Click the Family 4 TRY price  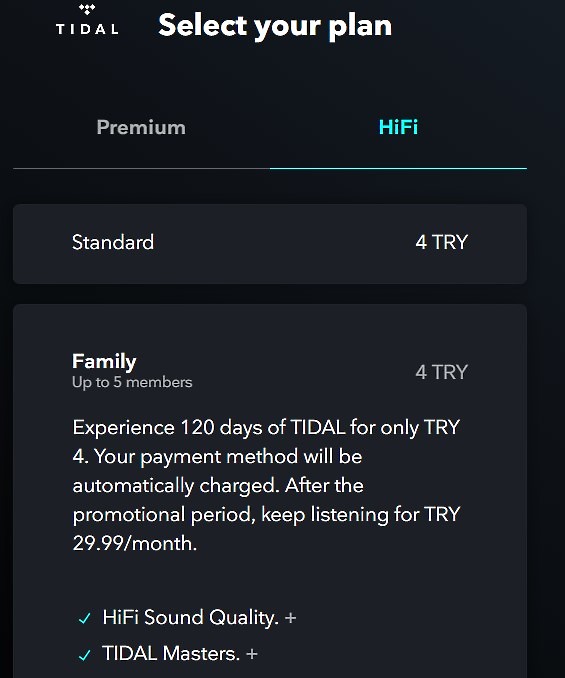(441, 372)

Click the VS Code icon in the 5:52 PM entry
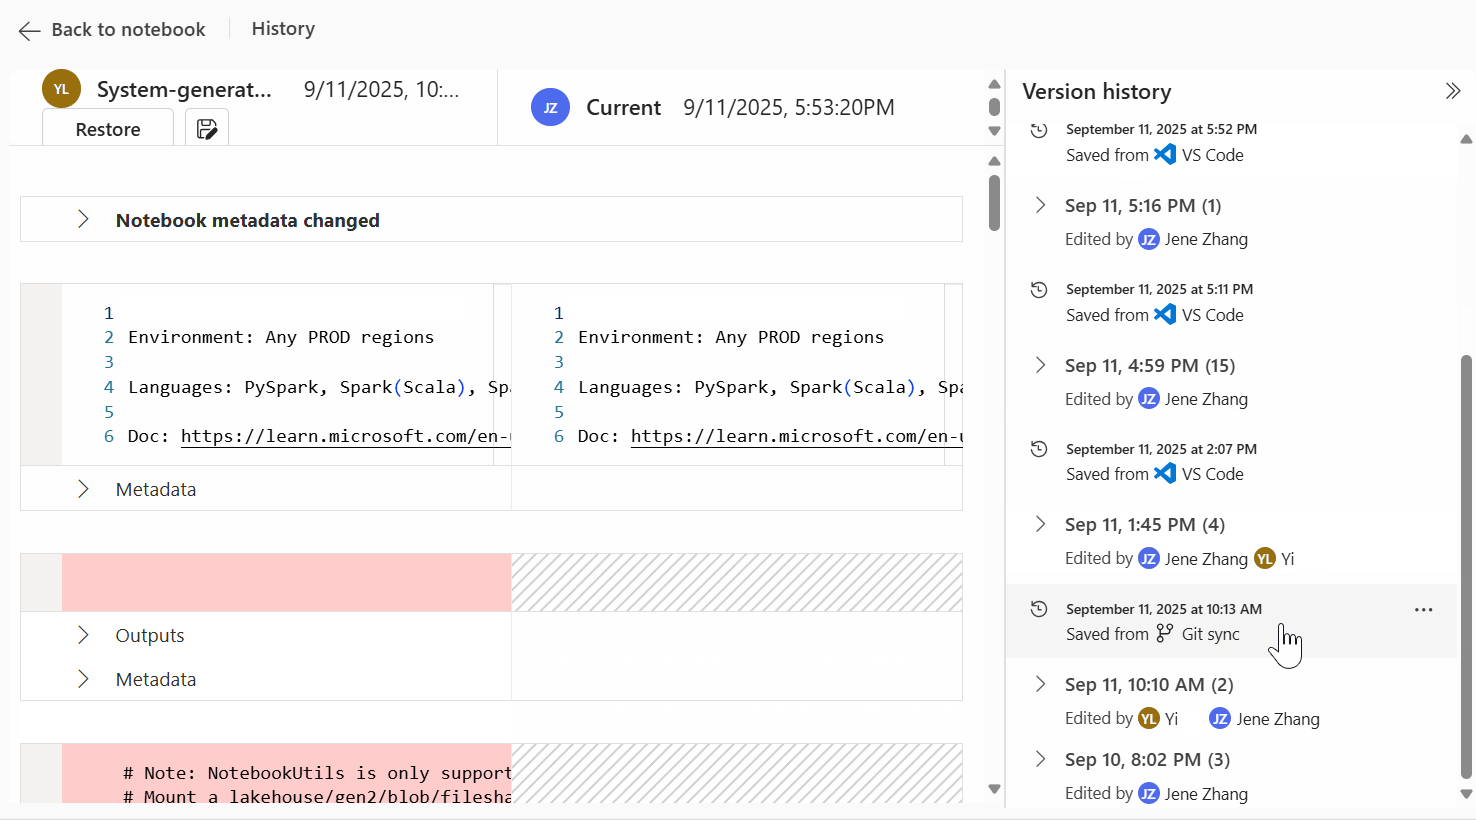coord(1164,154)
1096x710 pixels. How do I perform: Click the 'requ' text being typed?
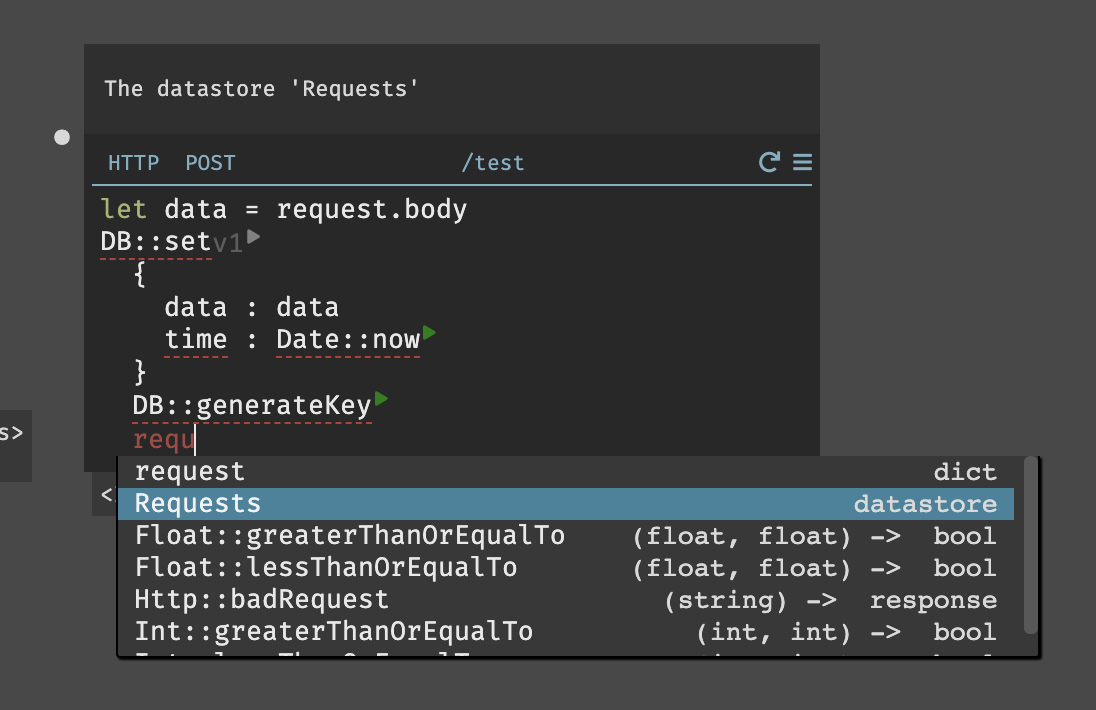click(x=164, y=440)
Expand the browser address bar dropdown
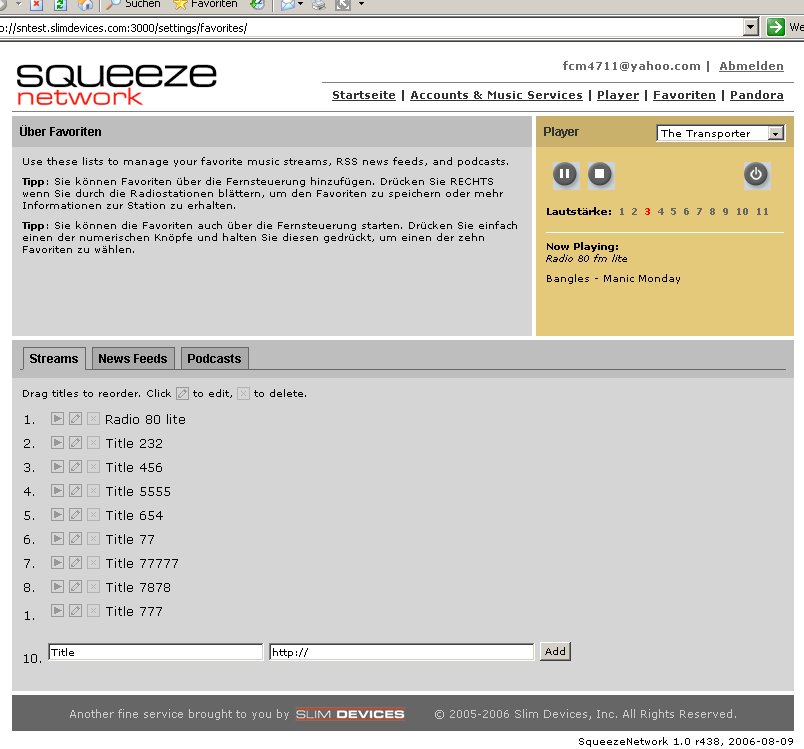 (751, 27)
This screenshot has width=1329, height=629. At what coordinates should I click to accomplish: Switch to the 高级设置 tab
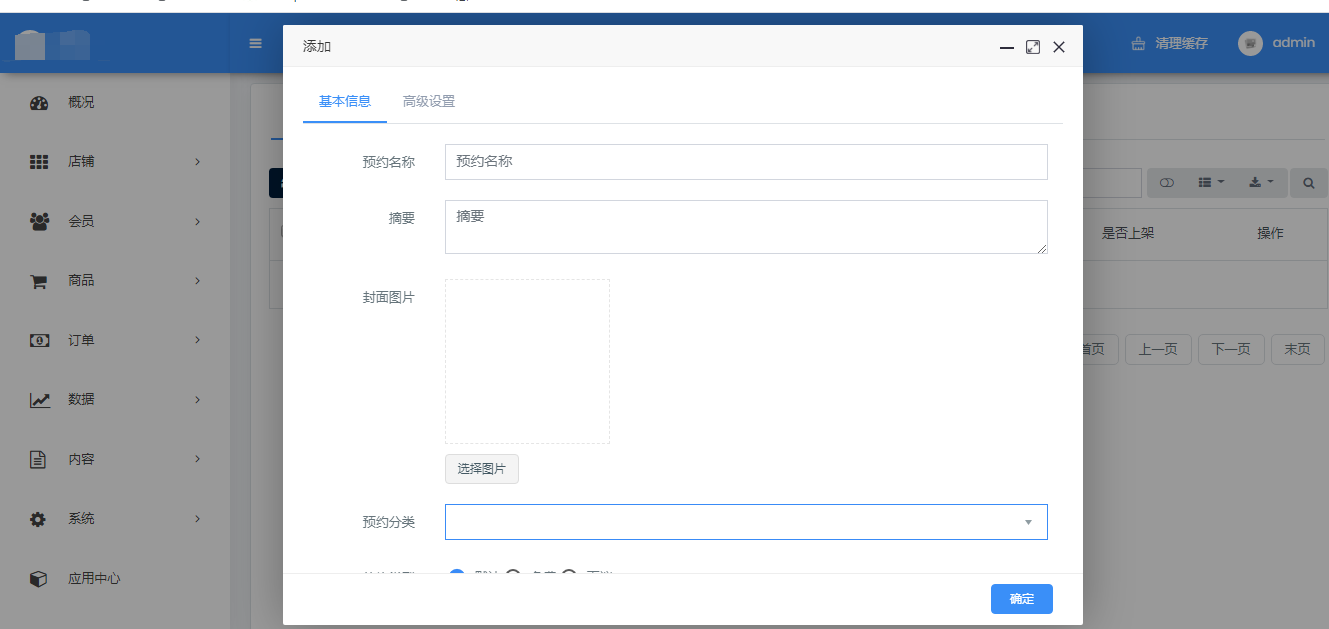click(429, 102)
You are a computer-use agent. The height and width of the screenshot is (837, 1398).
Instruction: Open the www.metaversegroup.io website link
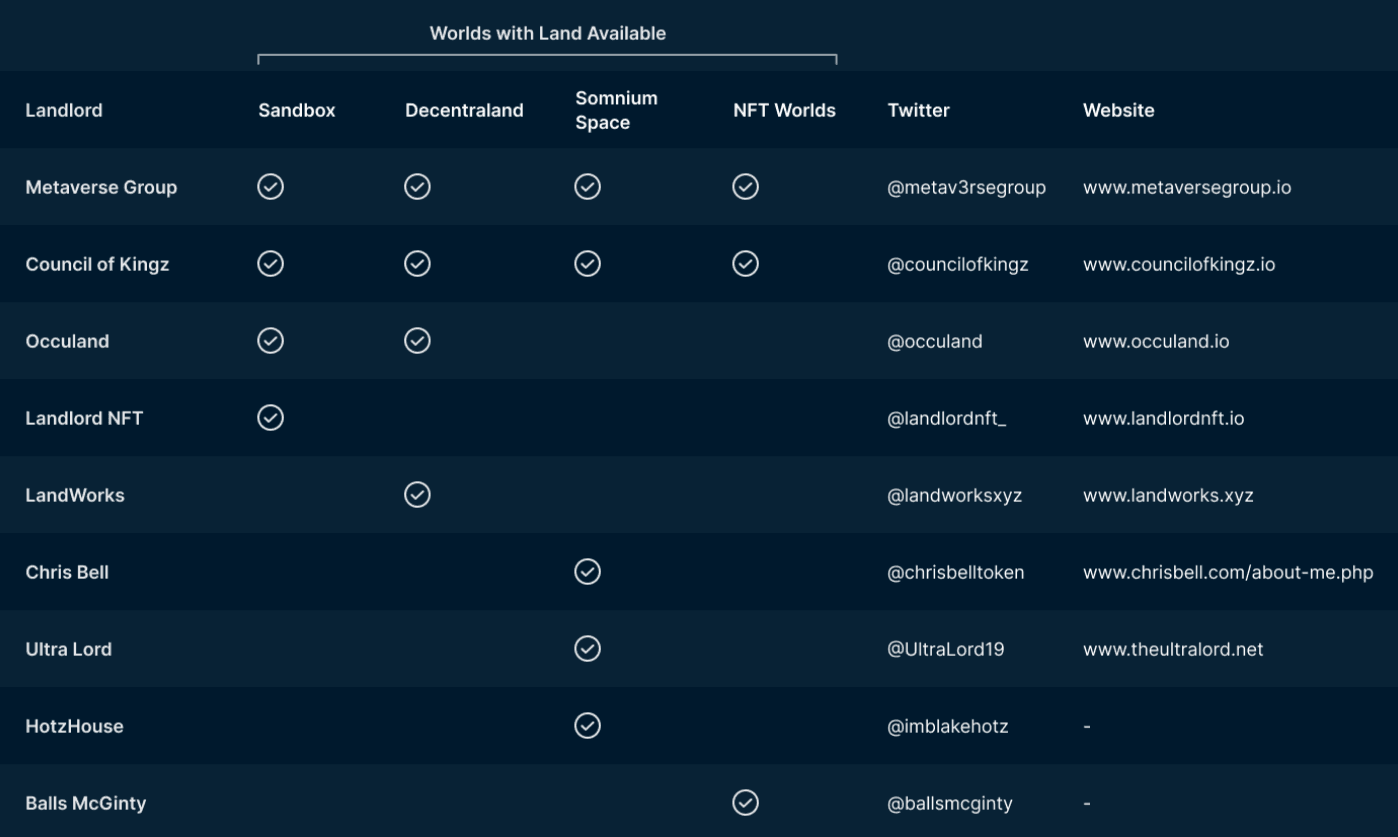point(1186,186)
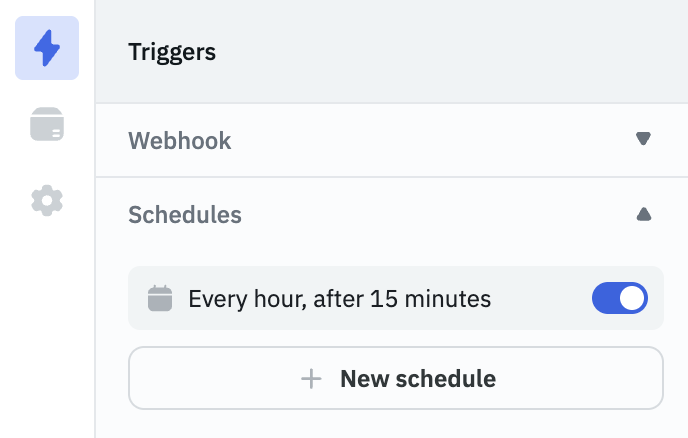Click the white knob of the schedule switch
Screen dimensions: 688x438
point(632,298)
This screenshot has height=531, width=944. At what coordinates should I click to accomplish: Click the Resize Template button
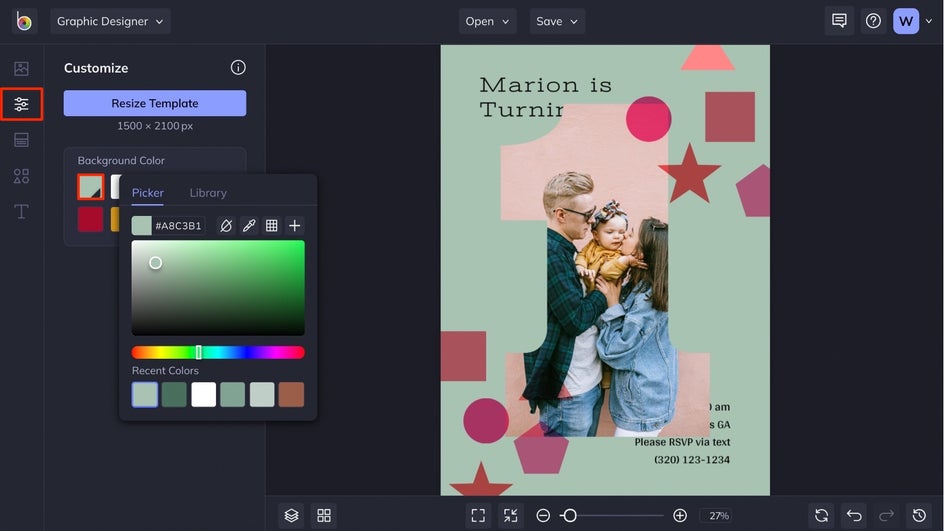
--- --- ---
> _What you will do_
Write out exactly the lines from the line that contains "1096x710 pixels. How" through the end of the material, including both ends. No pictures belong in the copy.

> _Result_
1096x710 pixels. How do I perform: Click the 'requ' text being typed?
click(x=164, y=440)
Expand the browser address bar dropdown
 (751, 27)
This screenshot has width=1329, height=629. At what coordinates should I click to accomplish: Switch to the 高级设置 tab
click(429, 102)
You are a computer-use agent. The height and width of the screenshot is (837, 1398).
Instruction: Open the www.metaversegroup.io website link
point(1186,186)
Click the white knob of the schedule switch
Screen dimensions: 688x438
point(632,298)
This screenshot has height=531, width=944. At what coordinates should I click to accomplish: Click the Resize Template button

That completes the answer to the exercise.